Karla Calviño Carbajal Corrections to the English. Leslie Mazoch

« It’s better being happy than sad », the great Brazilian poet Vinicius de Moraes would say in one of his tunes as a way of revealing our persistence to impose happiness on the substantial sadness that involves life. Marwan Moujaes, Lebanese artist of the surprising age of 28 years, after living the experience of war in his country, adventures himself and his work into defeating this humane imposition of happiness. And Marwan Moujaes does it with a wide, varied, consistent body of work: images from NASA showing the sun’s activity in the precise moment of a chemical attack in Syria; a bouquet of flowers that covers and discovers the picture of two kids’ corpses impersonally numbered 54,55; recreating a minute of silence on a cassette in tribute to the deads; savoring candies with the honey of the beehive that the artist placed outside the forbidden Jewish cemetery in Beirut; a figure sculpted by submerging melted lead into the waters of the Litani river; confronting the heroic pitch of a song about the Arab victory in 1956 to the diminutive melody of a music box… and more.


It is always necessary to say something more about this young artist who has been working with strength and talent, as these two traits are multiplied by his discipline and effort. From his exhibitions in Lebanon and France, like in the 61st Salon de Montrouge, to his work as an artist and researcher at the École supérieure des beaux-arts de Valenciennes. His entry into the Sorbonne’s doctoral college with a project about mourning in the arts that could be interpreted as an exercise in self-consciousness about his work, which I enjoy reading with a certain degree of revelation and legacy for those who make and think art.


However, like in all inspired and confessedly sad individuals, not everything is so serious. Thosewho know Marwan well have experienced his witty and sharp sense of humor. It is precisely there, in his permanent ingenuity and witticism, where I find the intrinsic sense of his work. I also find it in his childhood in the countryside and in his life with artist Maha Yammine. From all of this is born something that reveals the work of Marwan Moujaes: time and nature, two components of life and art. Repressing sadness for a period of time and modifying the internal nature of life by imposing happiness doesn’t make us better or happier.

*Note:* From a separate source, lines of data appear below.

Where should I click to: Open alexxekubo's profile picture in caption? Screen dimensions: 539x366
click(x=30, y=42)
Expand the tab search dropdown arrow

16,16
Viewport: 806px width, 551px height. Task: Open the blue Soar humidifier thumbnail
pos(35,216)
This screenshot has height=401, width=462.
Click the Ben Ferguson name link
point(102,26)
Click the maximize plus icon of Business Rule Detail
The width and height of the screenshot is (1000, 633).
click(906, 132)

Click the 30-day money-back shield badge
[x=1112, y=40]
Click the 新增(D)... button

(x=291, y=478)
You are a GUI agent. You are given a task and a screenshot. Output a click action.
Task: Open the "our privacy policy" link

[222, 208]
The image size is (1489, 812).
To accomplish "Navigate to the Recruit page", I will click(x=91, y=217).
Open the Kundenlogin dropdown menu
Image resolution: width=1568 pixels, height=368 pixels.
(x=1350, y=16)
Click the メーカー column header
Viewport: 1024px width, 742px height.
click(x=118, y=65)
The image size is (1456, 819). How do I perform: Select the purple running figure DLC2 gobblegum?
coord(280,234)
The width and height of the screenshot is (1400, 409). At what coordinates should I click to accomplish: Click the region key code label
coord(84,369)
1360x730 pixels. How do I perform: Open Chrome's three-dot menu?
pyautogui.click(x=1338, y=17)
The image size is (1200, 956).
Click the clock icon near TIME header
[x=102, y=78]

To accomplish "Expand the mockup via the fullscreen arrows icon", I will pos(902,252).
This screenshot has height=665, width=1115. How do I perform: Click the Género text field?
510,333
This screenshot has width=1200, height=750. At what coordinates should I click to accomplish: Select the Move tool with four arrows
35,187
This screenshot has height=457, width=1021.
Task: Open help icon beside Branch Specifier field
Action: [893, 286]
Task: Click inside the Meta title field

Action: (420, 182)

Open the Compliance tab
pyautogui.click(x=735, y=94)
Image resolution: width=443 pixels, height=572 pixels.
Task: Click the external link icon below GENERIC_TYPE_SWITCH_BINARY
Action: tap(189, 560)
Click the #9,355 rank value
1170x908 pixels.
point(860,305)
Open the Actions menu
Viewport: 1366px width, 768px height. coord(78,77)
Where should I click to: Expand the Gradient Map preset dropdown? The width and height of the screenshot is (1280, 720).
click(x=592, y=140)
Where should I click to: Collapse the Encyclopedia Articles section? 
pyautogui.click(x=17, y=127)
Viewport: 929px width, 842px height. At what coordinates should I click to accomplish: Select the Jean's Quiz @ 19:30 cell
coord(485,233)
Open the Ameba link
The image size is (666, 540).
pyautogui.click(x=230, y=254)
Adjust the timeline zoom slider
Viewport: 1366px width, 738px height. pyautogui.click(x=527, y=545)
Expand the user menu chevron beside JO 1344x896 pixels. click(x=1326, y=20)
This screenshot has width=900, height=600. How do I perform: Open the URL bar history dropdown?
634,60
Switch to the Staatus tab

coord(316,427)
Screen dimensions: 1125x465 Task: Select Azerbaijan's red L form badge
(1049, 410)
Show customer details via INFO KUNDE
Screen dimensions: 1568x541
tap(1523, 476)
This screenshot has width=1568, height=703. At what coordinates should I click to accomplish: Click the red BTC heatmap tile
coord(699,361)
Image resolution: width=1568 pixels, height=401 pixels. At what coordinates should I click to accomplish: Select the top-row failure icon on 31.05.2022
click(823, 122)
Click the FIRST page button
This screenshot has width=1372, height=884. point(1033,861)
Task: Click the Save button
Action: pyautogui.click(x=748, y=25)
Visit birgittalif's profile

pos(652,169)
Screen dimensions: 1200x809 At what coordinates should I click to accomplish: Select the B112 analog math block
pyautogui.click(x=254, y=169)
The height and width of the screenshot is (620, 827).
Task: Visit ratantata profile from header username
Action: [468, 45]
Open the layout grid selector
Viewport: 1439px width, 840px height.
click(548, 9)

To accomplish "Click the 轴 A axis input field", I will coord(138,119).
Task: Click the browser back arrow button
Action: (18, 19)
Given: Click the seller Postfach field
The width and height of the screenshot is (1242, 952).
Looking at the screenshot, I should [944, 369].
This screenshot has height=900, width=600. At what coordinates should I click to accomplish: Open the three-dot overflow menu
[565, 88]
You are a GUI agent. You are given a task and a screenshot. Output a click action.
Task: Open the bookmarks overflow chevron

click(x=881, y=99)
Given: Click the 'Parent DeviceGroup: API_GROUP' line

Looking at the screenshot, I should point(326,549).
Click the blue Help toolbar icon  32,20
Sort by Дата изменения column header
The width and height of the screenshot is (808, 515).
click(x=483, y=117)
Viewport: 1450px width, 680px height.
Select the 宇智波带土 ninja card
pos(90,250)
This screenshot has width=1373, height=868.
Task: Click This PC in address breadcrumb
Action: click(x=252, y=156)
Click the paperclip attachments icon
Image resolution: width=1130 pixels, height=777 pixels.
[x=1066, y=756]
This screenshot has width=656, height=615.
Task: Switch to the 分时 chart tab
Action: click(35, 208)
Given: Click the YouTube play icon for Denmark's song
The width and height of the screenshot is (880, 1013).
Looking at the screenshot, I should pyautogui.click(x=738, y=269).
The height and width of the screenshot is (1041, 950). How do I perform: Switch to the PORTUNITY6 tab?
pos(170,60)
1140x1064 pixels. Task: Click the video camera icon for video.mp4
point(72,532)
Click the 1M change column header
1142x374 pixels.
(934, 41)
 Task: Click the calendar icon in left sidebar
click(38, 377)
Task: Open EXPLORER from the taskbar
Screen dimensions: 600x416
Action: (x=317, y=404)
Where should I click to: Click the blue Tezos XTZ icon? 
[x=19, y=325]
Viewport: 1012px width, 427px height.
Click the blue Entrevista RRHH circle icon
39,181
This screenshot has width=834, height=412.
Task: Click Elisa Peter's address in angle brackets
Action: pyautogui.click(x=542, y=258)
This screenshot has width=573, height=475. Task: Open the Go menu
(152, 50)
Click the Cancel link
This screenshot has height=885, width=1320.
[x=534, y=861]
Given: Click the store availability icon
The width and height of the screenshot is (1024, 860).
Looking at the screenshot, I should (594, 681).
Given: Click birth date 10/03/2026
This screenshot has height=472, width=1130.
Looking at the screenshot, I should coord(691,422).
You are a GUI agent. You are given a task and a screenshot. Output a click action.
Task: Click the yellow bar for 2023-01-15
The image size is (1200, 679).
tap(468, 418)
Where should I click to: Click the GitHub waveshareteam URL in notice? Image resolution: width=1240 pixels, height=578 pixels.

Then the Brazilian poet completes his musical sentence: « It’s better being happy than sad… / But to do a samba with some beauty / A bit of sadness is necessary / If not, we do not do samba ». There is so much to learn from mourning, from loss. There is so much produced and created by the eruption of sadness instead of apparent hapinness. Since Plato and Aristotle’s controversy over the liberating power of catharsis, since the Romantic poets nourished themselves with an unrealizable love and its profound melancholy, since we had the Middle Ages and the mundane pleasure that Bakhtin described as the origins of popular culture, since Viktor Shklovsky revealed to us that art discovers the objects that have remained in darkness, since the European thought (Nietzsche, Bergson, Freud, Ricoeur …) opposed to rationalist thinking and the Enlightenment fora more free and intuitive human being, since Susan Sontag went to Sarajevo and asked herself about our emotional and human dimension when facing others’ pain… All these ideas and questions are somewhat proposed by Marwan Moujaes’s work, because anyone who gets close to understanding something well can only do it in the form of a question.


Amid all this, Marwan Moujaes comes again with a subtle gesture of extreme delicateness: retrieving a drop of wax from an uncountable number of Parisian churches in order to mold one single candle, one common light from all the lights and shadows, of all dreams and prayers of the city of Paris. What do the inhabitants of this inmensurable city dream during their sad days and nights? What do they wish for and express in the beauty of the shapes that proceeds from their impenetrable nostalgia, their almost religious melancholy?


The meeting of West and East, Lebanon and Paris, art and the world, war and peace, news with our inability to astonish, the giantism of the heroes and history with our unavoidable humane smallness, you have been molding your work, drop by drop, Marwan Moujaes, with effort and discipline. You have been creating a new and old myth: that artists work and smile. Do it for you self, Marwan Moujaes. Let there be, for you and your work, light: Fiat lux.